Geschlechterrollen in der Politik - Familie statt Geschlechtergerechtigkeit?

Von Karin Tertinegg

Gleichstellungspolitik hat als Ziel, mehr Geschlechtergerechtigkeit in der Gesellschaft herbeizuführen. Es ist hinlänglich bekannt, dass in Österreich Frauen und Männer in vielen Bereichen noch immer nicht "gleichberechtigt" sind, auch wenn viele Diskriminierungen auf formeller gesetzlicher Ebene mittlerweile abgeschafft wurden und Gender Mainstreaming als Zauberformel für Gleichstellung herhalten muss.

Die unterschiedliche gesellschaftliche Stellung von Frauen und Männern wird unter anderem von altherkömmlichen Rollenbildern - Frauen als Zuständige für Kinderbetreuung und Haushalt, Männer als Familienerhalter - massiv beeinflusst. Deshalb ist es für Gleichstellungspolitik von enormer Bedeutung, wie Rollenbilder von Frauen und Männern geändert werden können.

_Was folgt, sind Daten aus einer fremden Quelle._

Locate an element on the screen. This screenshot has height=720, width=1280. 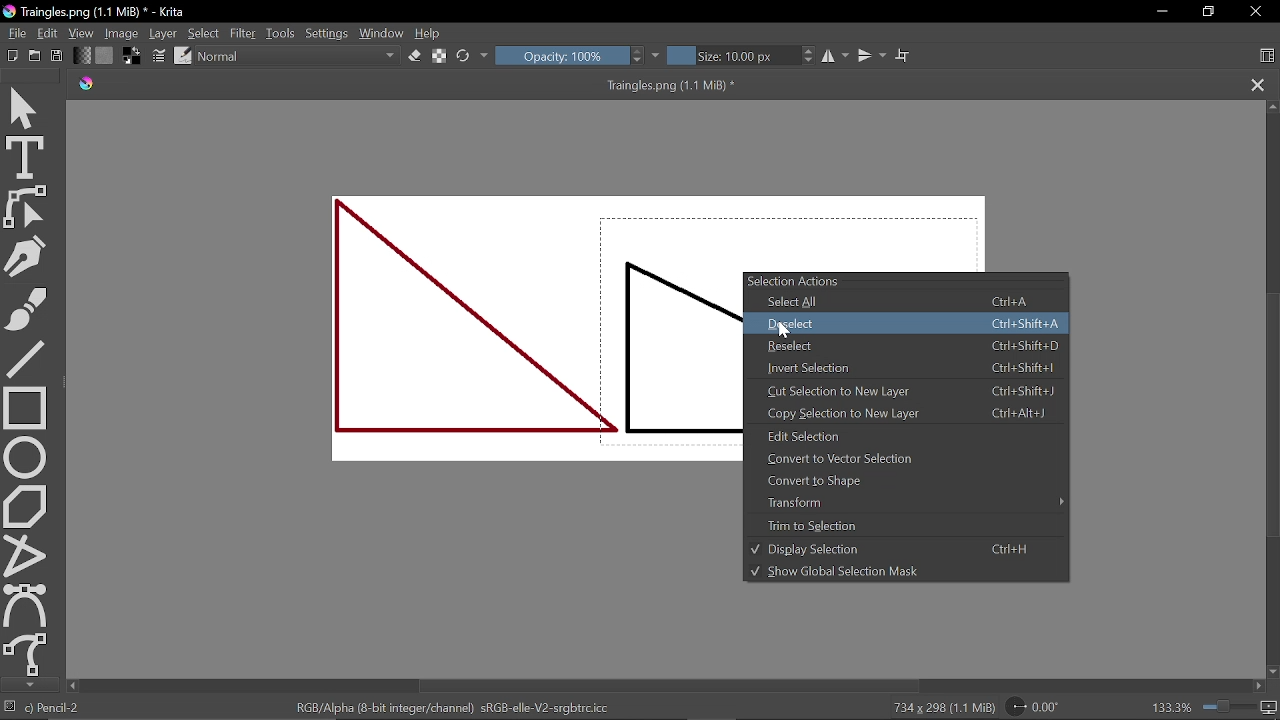
Size: 10.00 px is located at coordinates (743, 55). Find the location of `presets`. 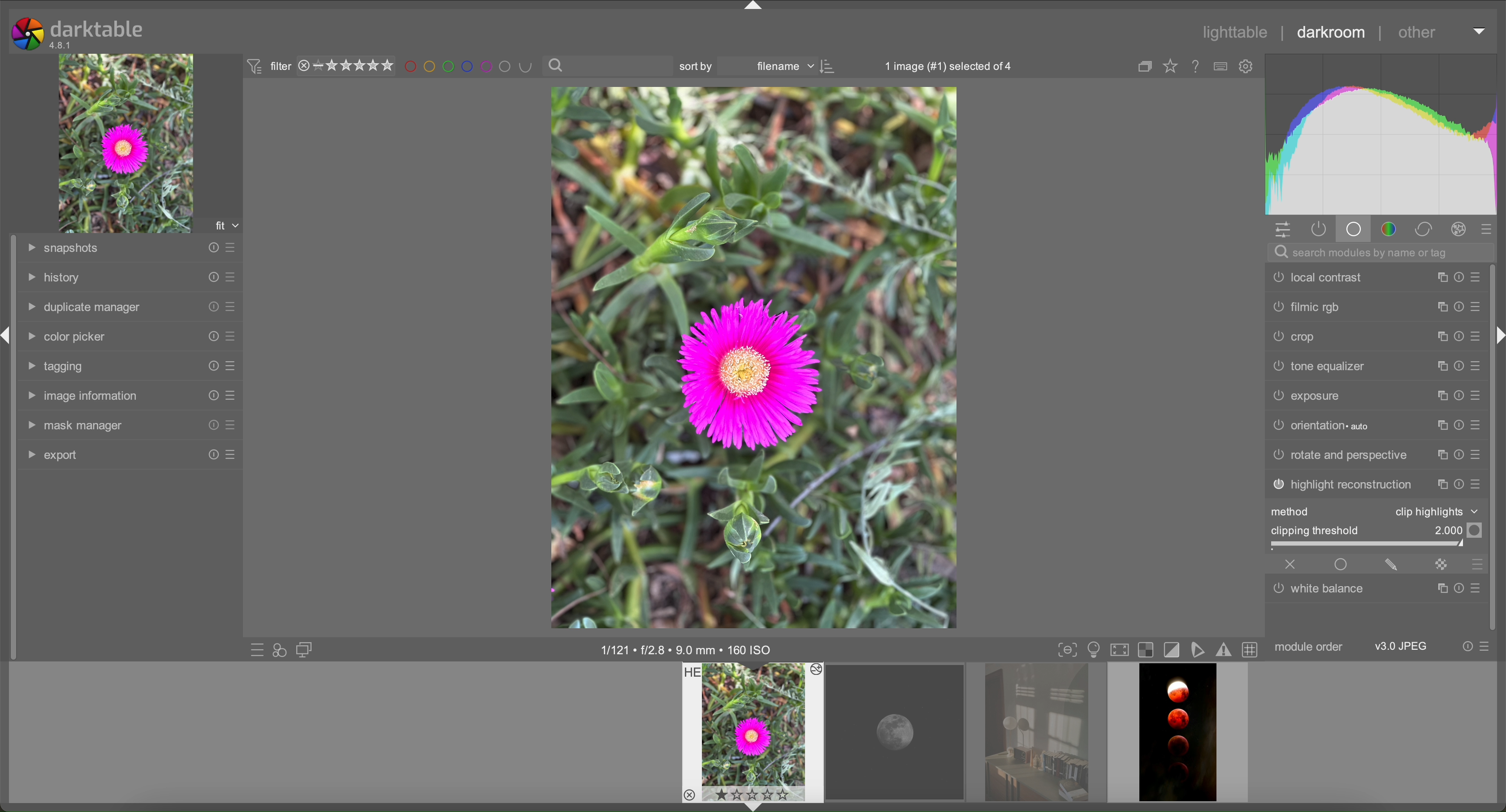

Doch welche Rolle spielt Gleichstellungspolitik selbst in der Veränderung bzw. Festigung traditioneller Rollenbilder? Welche Ideen und Vorstellungen über Frauen und Männer, welche Rollenzuschreibungen finden sich in der politischen Praxis? Dieser Frage versuchte ein internationales ForscherInnenteam im Rahmen des EU-Projekts MAGEEQ nachzugehen.
Ergebnisse für Österreich
Die Resultate für Österreich sprechen für sich. Erstens: Geschlechtergerechtigkeit ist nur selten - wenn überhaupt - ein Thema. Wenn, so sind es Frauen, die "ein Problem haben". Männer scheinen nur äußerst selten als (Mit-)Betroffene auf.

Zweitens: Traditionelle Rollenbilder wurden in allen untersuchten Bereichen gefunden, und zwar vermehrt ab dem Jahr 2000.

Drittens: Die "Familie" rückt vor allem in den Feldern Familienpolitik und häusliche Gewalt gegen Frauen im untersuchten Zeitraum immer deutlicher und häufiger in den Mittelpunkt.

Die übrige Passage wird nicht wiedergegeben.